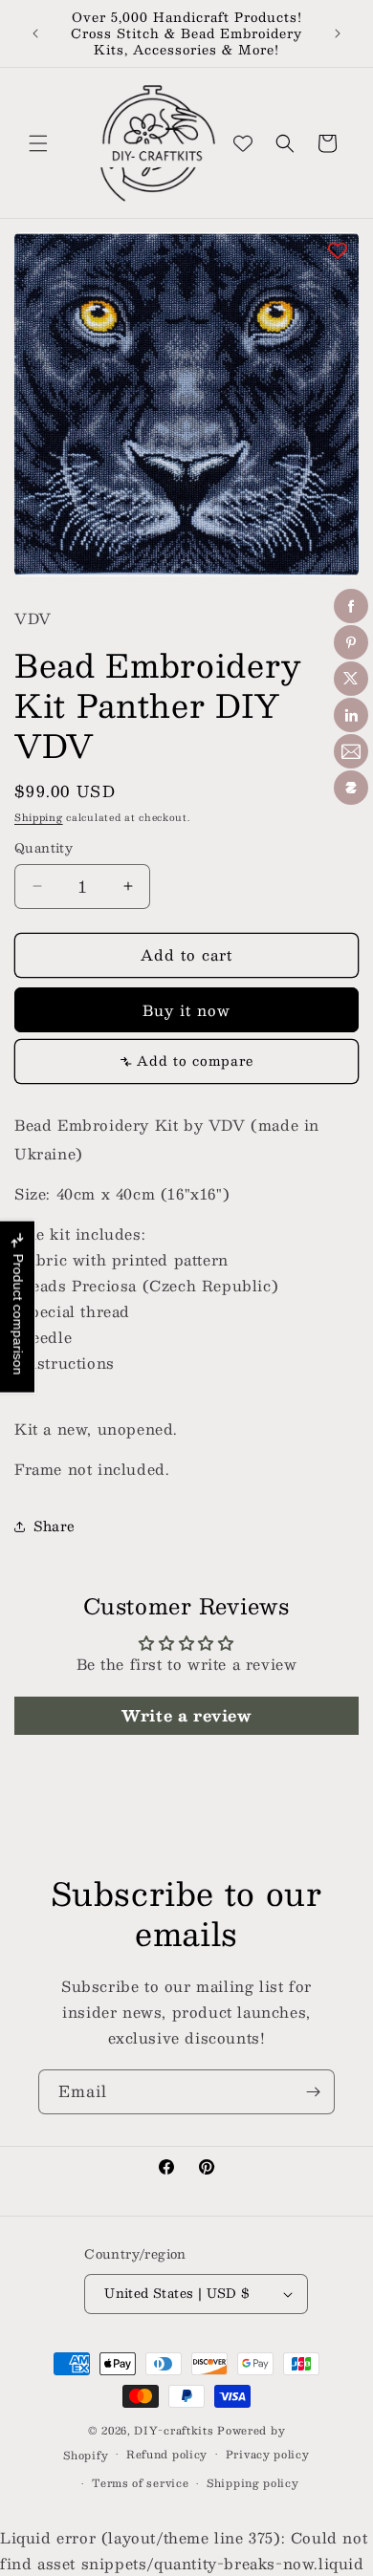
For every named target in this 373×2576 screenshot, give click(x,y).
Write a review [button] (186, 1715)
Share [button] (54, 1525)
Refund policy (167, 2454)
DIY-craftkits (173, 2430)
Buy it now (186, 1010)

## WORK ITEM
The answer must be the full listing, word for word, with no images in it.

## RESPONSE
For every named target in this 373×2576 screenshot, give click(x,y).
Write a review [button] (186, 1715)
Share [button] (54, 1525)
Refund policy (167, 2454)
DIY-craftkits (173, 2430)
Buy it now (186, 1010)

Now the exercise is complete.